Ecuador's Amazonian indigenous community of Sarayaku is in a state of rebellion against the central government after refusing entry to a police contingent arriving by helicopter on the morning of May 6.
The helicopter landed, but was barely able to stay five minutes after being threatened by 300 people carrying machetes, muskets and a net to throw over the helicopter.
“This is extremely serious, an attack on the rule of law in this country,” President Rafael Correa said. “Tomorrow, any other community could claim the right to harbour fugitives.”
The conflict was sparked when the Kichwa jungle community announced it had given asylum to Clever Jimenez, a politician from the indigenous Pachakutik Plurinational Unity Movement – New Country party. Jimenez had been sentenced to 18 months' jail for libel against Correa. Fernando Villavicencio and Carlos Figueroa were convicted on related charges.
Jimenez had been a fugitive since the sentence.

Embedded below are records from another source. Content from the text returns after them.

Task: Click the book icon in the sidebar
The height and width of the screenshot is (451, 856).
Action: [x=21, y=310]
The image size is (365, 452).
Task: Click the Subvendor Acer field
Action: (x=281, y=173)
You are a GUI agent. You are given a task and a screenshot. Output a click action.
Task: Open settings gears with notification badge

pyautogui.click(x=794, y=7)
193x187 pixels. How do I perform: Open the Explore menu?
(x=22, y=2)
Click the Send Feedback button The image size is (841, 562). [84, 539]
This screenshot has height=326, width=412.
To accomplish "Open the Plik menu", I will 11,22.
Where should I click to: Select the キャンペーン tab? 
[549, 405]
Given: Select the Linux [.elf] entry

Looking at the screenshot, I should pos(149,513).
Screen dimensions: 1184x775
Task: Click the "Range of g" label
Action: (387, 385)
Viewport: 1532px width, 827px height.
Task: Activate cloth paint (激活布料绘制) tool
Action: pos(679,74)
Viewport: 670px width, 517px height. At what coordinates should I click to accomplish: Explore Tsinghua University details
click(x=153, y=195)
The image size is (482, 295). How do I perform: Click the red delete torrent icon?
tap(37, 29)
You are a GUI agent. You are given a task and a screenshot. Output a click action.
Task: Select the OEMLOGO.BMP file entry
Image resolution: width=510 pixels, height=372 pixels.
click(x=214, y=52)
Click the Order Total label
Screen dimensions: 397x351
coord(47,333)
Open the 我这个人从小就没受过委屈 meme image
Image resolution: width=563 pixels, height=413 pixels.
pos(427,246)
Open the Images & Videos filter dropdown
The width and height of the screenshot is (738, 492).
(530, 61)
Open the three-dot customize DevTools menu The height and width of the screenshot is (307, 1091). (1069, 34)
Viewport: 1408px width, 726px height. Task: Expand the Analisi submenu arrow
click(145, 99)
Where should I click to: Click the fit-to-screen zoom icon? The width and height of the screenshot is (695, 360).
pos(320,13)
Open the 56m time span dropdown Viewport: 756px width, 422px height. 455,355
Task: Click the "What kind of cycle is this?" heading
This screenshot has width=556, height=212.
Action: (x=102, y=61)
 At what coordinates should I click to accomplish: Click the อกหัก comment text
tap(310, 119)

Provincial Pachakutik leader Salvador Quishpe said on March 23: “We have our feelers ready to keep him safe from the grasshopper [Correa].”
On April 24, Sarayaku announced the granting of asylum to Jimenez.
“We will give the necessary protections for his safety until his situation is resolved and we receive guarantees from the government,” said Sarayaku leader Jose Gualinga.
Since the police helicopter’s arrival was rejected, the Ecuadorian government appears to be at a loss as to how to respond.
A spokesperson from the justice ministry said they would consider their options once police filed a report about the incident. Interior minister Jose Serrano accused the Sarayaku community of harbouring paramilitaries.
Last year, Jimenez accused Correa of faking the events of September 30, 2010. On that day, Correa was held captive for nine hours. Police temporarily seized control of parliament and the air force took over the airport in the capital, Quito.
It was considered an attempted coup by the Union of South American Nations, the Organization of American States and the United Nations.
Jimenez, however, levelled Correa with responsibility for the five deaths that occurred that day. Jimenez said Correa left the scene of his captivity and spent the day at a university before returning to “act out” a dramatic escape with army special forces and stage-managed crowds of supporters nearby.
After his sentence, Jimenez took the case to the Inter-American Court of Human Rights in Washington (IACHR). The court verified that Jimenez had received due process. However, it criticised the criminal rather than civil nature of Ecuador’s libel laws ― a fact which pre-dates Correa.
The Sarayaku community is in dispute with the Ecuadorian government over a 2012 IACHR ruling that ordered the government to pay US$1.4 million compensation to Sarayaku. In 1996, a previous government sold Sarayaku land as an oil concession without the prior, informed consent of the community.
Sarayaku claims the ruling grants the region broad autonomy. The government, which has since paid the compensation, says it only implies a prohibition on oil or mining without community consent.
Correa said: “Undeniably they were victims of injustices, but does this make them the arbiters of good and evil?”
The events come as the IACHR and the OAS experience a crisis of legitimacy due to attacks from the left-wing Bolivarian Alliance of the People's of Our America (ALBA), founded by the late Hugo Chavez and of which Ecuador is a member.
ALBA is spearheading the push to replace the OAS ― long seen as dominated by the US ― with the new Community of Latin American and Caribbean States (CELAC), which unites all nations in the Americas except the US and Canada. ALBA members have denounced US interference in their domestic politics on countless occasions.
Though the US hosts the IACHR, it has never actually ratified the OAS’s human rights treaty. This means that cases against the US government cannot be brought before the court.
It has also denied US-entry visas to Latin American activists seeking to testify in Washington against human rights abuses committed by US companies in their home countries.
By trumpeting their case in Washington, Jimenez and Sarayaku may have made compromise a much more bitter pill for the Ecuadorian government to swallow.